England played tenaciously last night, but Spain were far and away the stronger side. What saddens me the most is that the match ended in more or less the same disappointing fashion as the last Euros. And I’m not talking about Southgate or the players, who I thought did a phenomenal job.

I’m talking about the reception. About us, as a nation, and how we respond to failure.


Let me take you back to 2021, when Italy dashed England’s hopes of “football coming home”. The nation held its breath during the penalties, before breaking out in disgusting eruptions of prejudice and wounded pride when Rashford, Sancho and Saka all failed to score. I very nearly missed my train home for a mob of red-faced England supporters, beer in hand, chanting all the various Italian dishes that “you can shove […] up your arse”. It wasn’t all that long ago that English football clubs were banned from European competitions for six years after a riot at the Heysel Stadium disaster left thirty-nine dead and around six hundred injured. The Liverpool fans – the worst offenders – were banned for longer still.

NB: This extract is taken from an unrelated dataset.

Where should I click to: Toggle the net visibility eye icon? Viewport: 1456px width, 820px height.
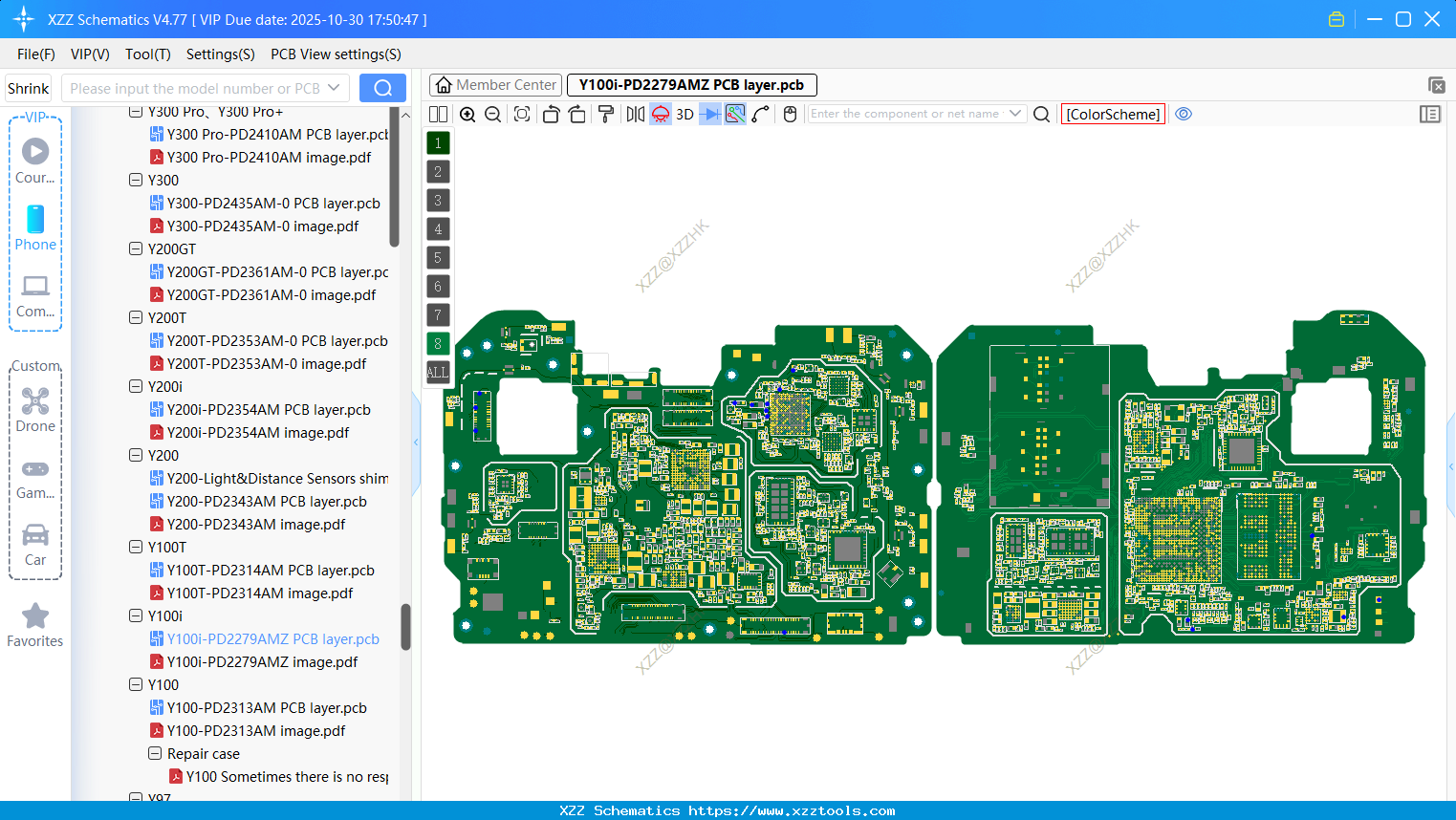pyautogui.click(x=1184, y=114)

We are infamous for the rowdy behaviour of our fans, even beyond Europe: it is telling that the Japanese creators behind Pokémon Sword and Shield (set in a fictionalised version of England) decided to make Team Yell, the box villains of the game, a bunch of noisy, troublemaking hooligans (co-incidentally headquartered in what can only be a fictionalised version of Liverpool).

Things have cooled off a little since then, but our scrappy mentality still remains.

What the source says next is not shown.